Your First Customers: Smart Go-To-Market Strategies for New Startups

Kate Pozhyhkevych
Insight

The hardest customer is the first one. The second is easier. The hundredth almost finds you. But getting from zero to one is where most startups quietly die, not because the product is bad, but because the founder had no plan to put it in front of anyone.
Pick one channel and obsess
New founders love spreading thin: "We will do TikTok, LinkedIn, SEO, cold email, partnerships, and events." That is how you do six things badly. Pick one channel where your customer actually spends time and go deep before you go wide. One channel done well beats five done halfway, every time.
How to pick? Ask: where does my ideal customer already look for solutions like mine? B2B SaaS often means LinkedIn or cold outbound. Consumer products usually mean Instagram, TikTok, or Reddit. Local services mean word of mouth and Google. Choose based on customer behaviour, not founder preference.
Do things that do not scale
Paul Graham's classic Y Combinator essay still holds. Hand-deliver your product. DM every signup. Hop on a call with every early user. Yes, it is not scalable, and that is the point.
Graham's now-famous example is Stripe: the Collison brothers personally installed their product on early customers' laptops rather than waiting for them to try it themselves.
Airbnb's founders went door to door photographing listings in New York.
You need depth of insight, not breadth of customers, in the first 90 days.
Use the warm 50
Make a list of 50 people you already know who fit your target customer or know someone who does.
Message them personally, not a launch broadcast but a real one-to-one note.
Ask for feedback, not a sale.
Around 10% will become customers or introduce you to one.
That is your first wedge.
Test three messages, not three products
Many founders confuse "the product is not selling" with "the messaging is not landing."
Run the same product through three different angles:
Pain point
Outcome
Identity ("for founders who...")
Whichever one converts becomes your homepage headline.

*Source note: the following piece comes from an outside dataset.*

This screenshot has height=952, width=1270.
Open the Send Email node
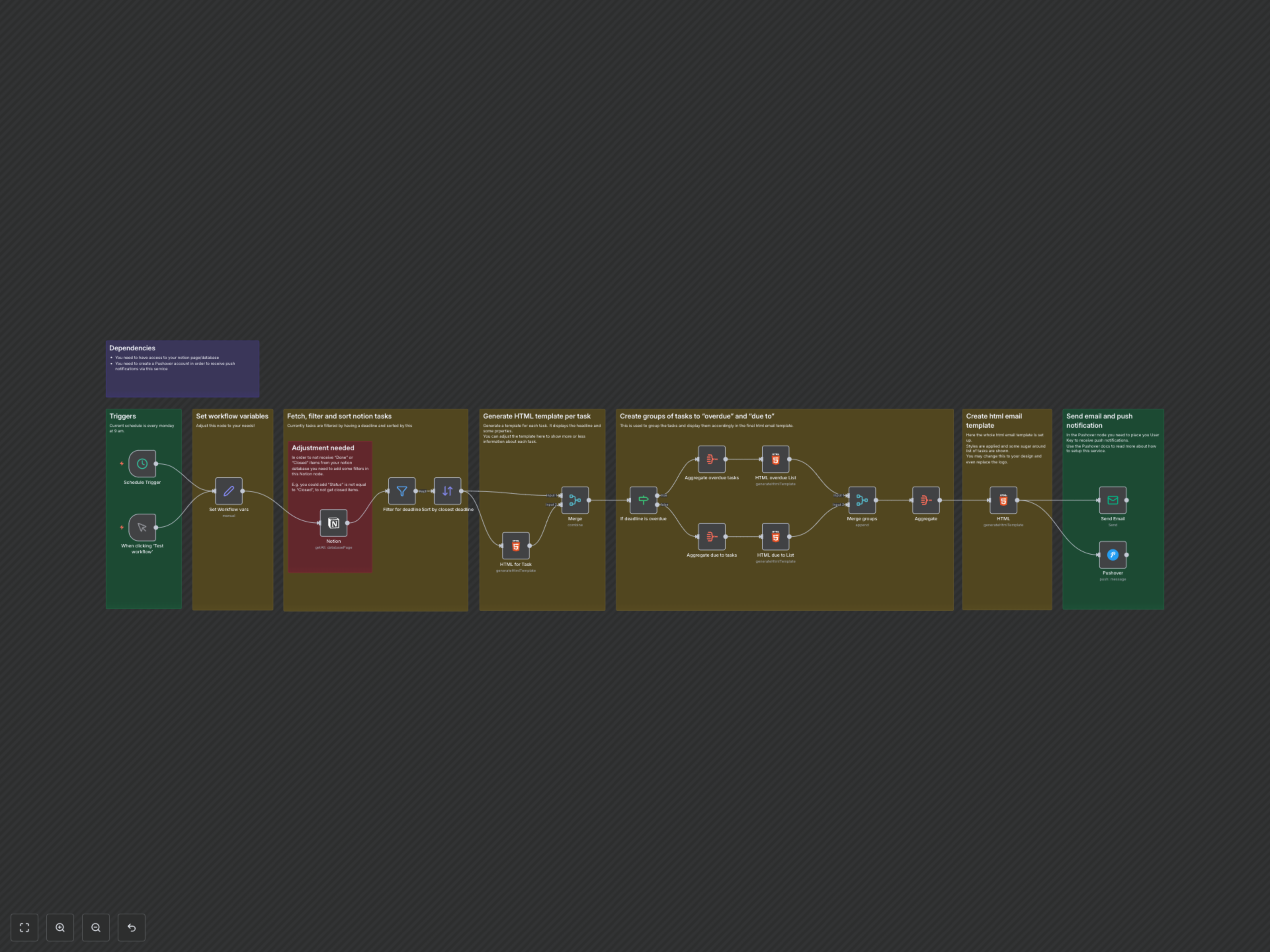point(1112,500)
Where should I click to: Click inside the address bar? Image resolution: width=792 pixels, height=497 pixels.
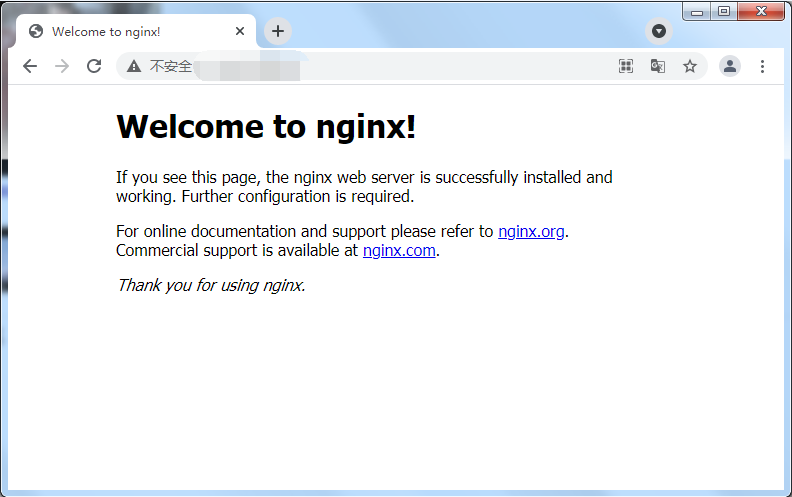(400, 66)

It is much cheaper than rebuilding the product.
Make a feedback loop, not a funnel
Every early customer should give you something more valuable than money:
A reason they bought
An objection they almost had
A person they would refer
Track these.
Patterns appear fast.
The third or fourth time you hear the same phrase, that is your real positioning.
Bottom line
Your first customers do not come from clever growth hacks. They come from one channel, fifty conversations, and the discipline to stay narrow until something clicks.